┌─ ОТРЫВОК ДЛЯ ИЗУЧЕНИЯ

Один из таких рассказов матери был об Иисусе Христе – как он с учениками в Ханаане увидел грешницу, которую толпа собиралась забить камнями. Христос сказал тогда: «Кто из вас без греха, пусть первым кинет камень». И распаленные гневом люди один за другим уронили из рук приготовленные для расправы камни. Этот рассказ напомнил о себе во время войны, когда я был офицером Красной Армии. Политрук Янсон, бывший чекист, приказал мне наказать солдата, допустившего опоздание, но я приказ не выполнил. Наутро Янсон потребовал объяснений: как это я посмел ослушаться приказа? Я ответил: «Знаете, я очутился примерно в такой же ситуации, как Христос, когда он сказал людям: «Кто из вас без греха, кинь первый камень». И все побросали свои камни на землю. Вчера я тоже бросил наземь свой камень». Политрук остолбенел и на миг просто лишился дара речи. В 1943 году на фронте Великой Отечественной войны я объяснял свое поведение словами Иисуса!

Наш комиссар только и произнес «Можете идти!». Он не нашелся, что сказать.

Двенадцати или тринадцати лет от роду я сам для себя придумал некую комбинированную религию. Она включала в себя что-то от христианства, что-то от иудаизма плюс кое-что из малоизвестных страниц Толстого о буддизме и карме. Я читал эти работы, и они мне очень понравились.

Иногда, засидевшись в гостях у Либманов, я оставался у них на ночь. Моя кровать была посередине между кроватями братьев. Мы рассказывали друг другу разные занимательные истории, но, укладываясь на ночь, Миша всегда говорил: «Сперва – 10 минут молчания, потом поговорим». Когда это повторилось в третий раз, я спросил: «Ты молишься Богу?» – «Да!» – «Я тоже».

Позже у меня выработалось такое отношение к религии: я не могу доказать, что Бог есть, и не могу утверждать, что его нет. Это – вопрос веры. И второе: если религия своей моралью способна хотя бы немного обуздать ту бестию, что прячется внутри человеков, пусть делает это. И если для этого ей требуется соответствующий ритуал, я не имею ничего против.

└─
┌─ СТРОКИ ДАННЫХ

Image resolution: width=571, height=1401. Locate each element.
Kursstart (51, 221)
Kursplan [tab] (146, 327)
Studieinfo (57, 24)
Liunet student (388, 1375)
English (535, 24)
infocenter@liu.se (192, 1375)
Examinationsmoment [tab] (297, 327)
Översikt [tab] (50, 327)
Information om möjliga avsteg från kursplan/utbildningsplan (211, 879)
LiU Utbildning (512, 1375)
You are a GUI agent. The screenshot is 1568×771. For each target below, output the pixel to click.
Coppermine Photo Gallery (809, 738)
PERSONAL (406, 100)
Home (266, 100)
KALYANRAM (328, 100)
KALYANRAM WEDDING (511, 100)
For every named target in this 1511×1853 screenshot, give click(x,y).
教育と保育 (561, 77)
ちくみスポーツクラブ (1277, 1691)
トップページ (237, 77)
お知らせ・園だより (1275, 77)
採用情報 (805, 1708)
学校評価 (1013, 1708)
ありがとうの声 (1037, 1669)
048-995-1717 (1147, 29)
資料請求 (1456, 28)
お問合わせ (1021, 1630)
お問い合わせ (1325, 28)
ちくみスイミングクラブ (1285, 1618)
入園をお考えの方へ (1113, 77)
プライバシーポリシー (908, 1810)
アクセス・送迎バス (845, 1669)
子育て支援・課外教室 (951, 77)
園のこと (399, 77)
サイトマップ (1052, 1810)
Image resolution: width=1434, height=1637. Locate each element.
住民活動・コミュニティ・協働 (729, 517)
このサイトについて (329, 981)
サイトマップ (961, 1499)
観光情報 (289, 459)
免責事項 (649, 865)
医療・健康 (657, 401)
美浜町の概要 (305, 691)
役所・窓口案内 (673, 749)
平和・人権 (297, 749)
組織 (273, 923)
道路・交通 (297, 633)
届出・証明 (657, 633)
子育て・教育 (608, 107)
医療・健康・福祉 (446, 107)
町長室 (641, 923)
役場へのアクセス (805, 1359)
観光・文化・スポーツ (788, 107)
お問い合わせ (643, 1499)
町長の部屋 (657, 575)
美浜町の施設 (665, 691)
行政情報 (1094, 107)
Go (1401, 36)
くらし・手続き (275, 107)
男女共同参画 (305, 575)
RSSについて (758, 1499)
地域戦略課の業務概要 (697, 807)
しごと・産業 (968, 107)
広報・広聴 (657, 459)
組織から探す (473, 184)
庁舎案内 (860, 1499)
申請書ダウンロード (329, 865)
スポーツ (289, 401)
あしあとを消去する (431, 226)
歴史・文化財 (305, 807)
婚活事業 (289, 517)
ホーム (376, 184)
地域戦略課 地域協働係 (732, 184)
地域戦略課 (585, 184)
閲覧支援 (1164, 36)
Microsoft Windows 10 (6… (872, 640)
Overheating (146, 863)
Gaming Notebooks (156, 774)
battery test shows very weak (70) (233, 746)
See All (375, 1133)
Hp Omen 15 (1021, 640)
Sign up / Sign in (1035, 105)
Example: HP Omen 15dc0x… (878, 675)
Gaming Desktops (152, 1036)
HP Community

└─

ЗАДАНИЯ:
1 - Определите, соответствуют ли отрывку следующие утверждения: (a) политрук Янсон прежде служил в ЧК; (b) рассказчик выполнил приказ наказать опоздавшего солдата; (c) Миша перед разговорами на ночь предлагал сначала помолчать десять минут. Для каждого утверждения ответьте «да» или «нет» и приведите точную цитату из отрывка, которая это подтверждает.
2 - В каком году рассказчик, согласно отрывку, объяснял свое поведение на фронте словами Иисуса?
3 - Продублируйте из отрывка фрагмент, который открывается словами «Позже у меня» и завершается словами «имею ничего против.».
При выполнении заданий опирайтесь исключительно на отрывок, не используя строки.

РЕШЕНИЯ:
1 -
(a) Да: «Политрук Янсон, бывший чекист».
(b) Нет: «но я приказ не выполнил».
(c) Да: «Сперва – 10 минут молчания, потом поговорим».

2 - В 1943 году.

3 -
Позже у меня выработалось такое отношение к религии: я не могу доказать, что Бог есть, и не могу утверждать, что его нет. Это – вопрос веры. И второе: если религия своей моралью способна хотя бы немного обуздать ту бестию, что прячется внутри человеков, пусть делает это. И если для этого ей требуется соответствующий ритуал, я не имею ничего против.